Citigroup reported top-line and bottom-line results that exceeded consensus estimates, and it raised revenue guidance for fiscal 2023 to a range of $78 billion to $79 billion. Shares traded up 3.2% on Friday.
Wells Fargo followed the fold with beats on both the top and bottom lines. The bank set aside $643 million as a loan-loss provision, citing concerns about commercial real estate loans, credit card debt and auto loans. Shares traded down 0.3%.
UnitedHealth Group also topped consensus EPS and revenue estimates, and it issued in-line EPS guidance of $24.50 to $25.00. Shares traded 2.5% in mid-morning trading.
Before U.S. markets open on Monday, Charles Schwab, M&T Bank and State Street are on deck to report quarterly results. Look for Bank of America, BNY Mellon and Goldman Sachs to report first-quarter earnings first thing Tuesday morning.

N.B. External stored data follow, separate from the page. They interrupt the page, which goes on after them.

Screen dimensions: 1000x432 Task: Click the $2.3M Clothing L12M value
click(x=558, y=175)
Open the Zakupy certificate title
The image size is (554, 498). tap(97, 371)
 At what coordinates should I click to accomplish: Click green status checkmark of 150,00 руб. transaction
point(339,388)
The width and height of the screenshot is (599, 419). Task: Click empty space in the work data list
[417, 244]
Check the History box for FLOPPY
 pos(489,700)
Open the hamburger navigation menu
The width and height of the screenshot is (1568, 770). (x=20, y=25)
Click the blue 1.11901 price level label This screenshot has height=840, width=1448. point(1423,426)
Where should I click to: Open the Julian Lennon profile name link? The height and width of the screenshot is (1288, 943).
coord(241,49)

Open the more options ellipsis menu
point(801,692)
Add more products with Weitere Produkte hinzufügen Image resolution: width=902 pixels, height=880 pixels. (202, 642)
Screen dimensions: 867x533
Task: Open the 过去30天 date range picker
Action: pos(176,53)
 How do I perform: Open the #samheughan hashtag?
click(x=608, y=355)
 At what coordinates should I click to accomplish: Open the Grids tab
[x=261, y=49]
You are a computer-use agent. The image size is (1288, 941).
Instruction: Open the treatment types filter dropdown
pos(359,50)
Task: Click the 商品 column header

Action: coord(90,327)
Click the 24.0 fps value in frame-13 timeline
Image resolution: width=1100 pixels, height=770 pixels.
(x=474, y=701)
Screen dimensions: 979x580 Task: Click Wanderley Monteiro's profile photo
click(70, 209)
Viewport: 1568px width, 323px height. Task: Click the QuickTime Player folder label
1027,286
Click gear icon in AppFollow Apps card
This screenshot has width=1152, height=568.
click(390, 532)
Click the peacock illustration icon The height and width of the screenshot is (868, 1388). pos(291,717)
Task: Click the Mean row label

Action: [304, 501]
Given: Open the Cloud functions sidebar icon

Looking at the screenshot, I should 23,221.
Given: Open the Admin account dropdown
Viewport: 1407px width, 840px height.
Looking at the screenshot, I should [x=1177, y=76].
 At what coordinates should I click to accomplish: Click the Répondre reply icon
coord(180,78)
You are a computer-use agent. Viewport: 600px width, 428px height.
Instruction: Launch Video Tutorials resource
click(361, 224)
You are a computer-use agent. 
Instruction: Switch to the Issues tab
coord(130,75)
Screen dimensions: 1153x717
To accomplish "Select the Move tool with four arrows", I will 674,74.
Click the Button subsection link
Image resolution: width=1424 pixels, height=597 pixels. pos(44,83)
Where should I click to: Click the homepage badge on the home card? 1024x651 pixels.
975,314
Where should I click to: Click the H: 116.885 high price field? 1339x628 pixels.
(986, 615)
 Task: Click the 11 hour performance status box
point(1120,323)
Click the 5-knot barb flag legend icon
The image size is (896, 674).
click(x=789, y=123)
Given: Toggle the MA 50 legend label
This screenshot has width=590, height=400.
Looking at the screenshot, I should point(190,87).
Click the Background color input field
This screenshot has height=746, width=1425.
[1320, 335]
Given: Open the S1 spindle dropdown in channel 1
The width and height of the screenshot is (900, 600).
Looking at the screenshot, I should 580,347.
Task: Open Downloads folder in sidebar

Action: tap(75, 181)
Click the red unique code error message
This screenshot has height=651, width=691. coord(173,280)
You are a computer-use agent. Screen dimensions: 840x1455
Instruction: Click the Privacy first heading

Here is a look at three non-financial companies also set to report first-quarter results early Tuesday.
Ericsson
Stockholm-based network equipment maker Telefonaktiebolaget LM Ericsson (NASDAQ: ERIC) has seen its share price drop by about 35% over the past 12 months. Since early April of last year, the stock retreated to a 52-week low in October and flirted with that level again less than a month ago. When Ericsson reported fourth-quarter results in January, it warned that profit margins in its network business would trend lower for the first half of 2023 and that adjusted operating profits would be lower than in the first quarter of 2022.